I’ve been working a bit on Marky the Markdownifier. It’s a project I started back in 2010 and use regularly, but it’s never really caught on with the Markdown masses. I’ve tweaked the algorithms and added to the API to make Marky as useful as possible within my own workflow, and hopefully within other’s as well.
At its most simple, Marky takes urls and converts them to Markdown text, removing comments and ads in the process. A web-based version of read2text. In the web interface, you can copy Markdown to the clipboard, preview it as HTML and a few other surface level tasks. You can also go straight to HTML view and use Marky as an Instapaper Mobilizer kind of tool. It can be more useful than that, though.
Starting with Bookmarklets for your browser, you can convert the current page to raw Markdown, open it as a preview, even save it directly to nvALT. Here are some more examples:
- Create a System Service to convert entire folders full of html files to Markdown files
- A System Service to send local html files to NV as Markdown
- Clip web pages to Markdown from Terminal, Launchbar, Alfred and Keyboard Maestro
- Grab all of the pages for links in the clipboard
- Send the full pages to nvALT (or any text-based organization system)
- Pass raw HTML to Marky and get Markdown back
- Markdownify your clipboard contents, use it from shell scripts to convert text anywhere
- Use the JSON output option to incorporate it into JavaScript-based web applications and browser extensions
- Marky can also do regular Markdown conversion (with Extra extionsions), so you can pass it Markdown text and get HTML back
Everything is done with GET or POST requests to /go/ on your chosen domain. For example, this url returns a string that, when executed by the system, adds the Markdown version of one of my posts to nvALT (or NV, if that’s where the nv://
handler points): http://heckyesmarkdown.com/go/?u=http://brettterpstra.com/bash-completion-for-defaults-domains/&read=1&output=nv. Note that adding to nvALT this way doesn’t crash it the way that dragging urls and files to it generally does (I’m working on that…).
There are details for the API listed on the homepage for each of the two flavors of Marky (folksy and sailor versions). Some ready-made bookmarklets are there (open page in Marky, open as raw Markdown, save Markdown to NV, etc.); you can dissect them to see how they work, and use the API documentation to extend them. It’s not a gorgeous API, but it does the trick.

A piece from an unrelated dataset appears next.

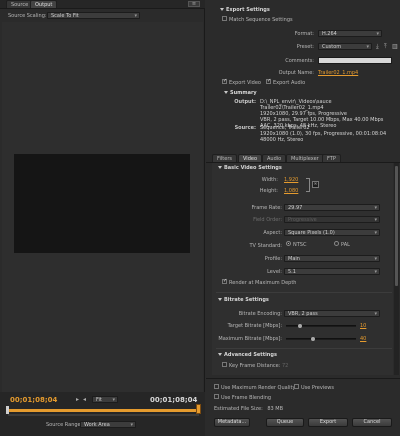 The height and width of the screenshot is (436, 400). What do you see at coordinates (286, 366) in the screenshot?
I see `key-frame-value: 72` at bounding box center [286, 366].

Here are a couple of Bash functions I use for clipping from the command line:
urlenc () { #url encode the passed string
echo -n "$1" | perl -pe's/([^-_.~A-Za-z0-9])/sprintf("%%%02X", ord($1))/seg'
}
hymd () { # copy raw markdown to clipboard
encurl=$(urlenc $1)
curl "http://heckyesmarkdown.com/go/?read=1&preview=0&showframe=0&u=$encurl"|pbcopy
echo "In your clipboard, man."
}
hynv () { # add raw markdown to nvALT
encurl=$(urlenc $1)
open $(curl "http://heckyesmarkdown.com/go/?read=1&preview=0&showframe=0&output=nv&u=$encurl")
}
I’ve created a Ruby script that handles just about every combination of tasks you’d want to run on your local system. It can be chopped up and turned into Services or actions for your favorite launcher. I’m including a couple of example Services created that way below. Make it executable and run marky.rb -h
for a list of options:
Usage: marky.rb [-o OUTPUT_PATH] -f TYPE [-t TYPE] input1 [input2, ...]
-o, --output DIR Output folder, default STDOUT. Use "." for current folder, void if output type is "nv"
-f, --from TYPE Input type (html, htmlfile, url [default], bookmark, webarchive, webarchiveurl)
-t, --to TYPE Output type (md [default], nv)
-h, --help Display this screen
I use Marky primarily for clipping reference web pages, but I’ve tested it with all kinds of sites and it works well about 90% of the time. Some sites with bizarre markup don’t have their content recognized by the Readability algorithm, and you get blank pages (New York Times), and some sites don’t provide HTML markup for the article in the source (Gawker), so there’s nothing to grab. I had a workaround for Lifehacker and friends, but it broke recently. I’m working to update it.
I’ll be updating and making changes for a while, so I can’t guarantee 100% uptime at the moment. Also, it’s hosted on a shared Dreamhost account, so it’s not currently set up to scale to any extreme. Caveat emptor. If you have ideas for extending Marky to be more useful, let me know. In the meantime, feel free to start Markdownifying the web.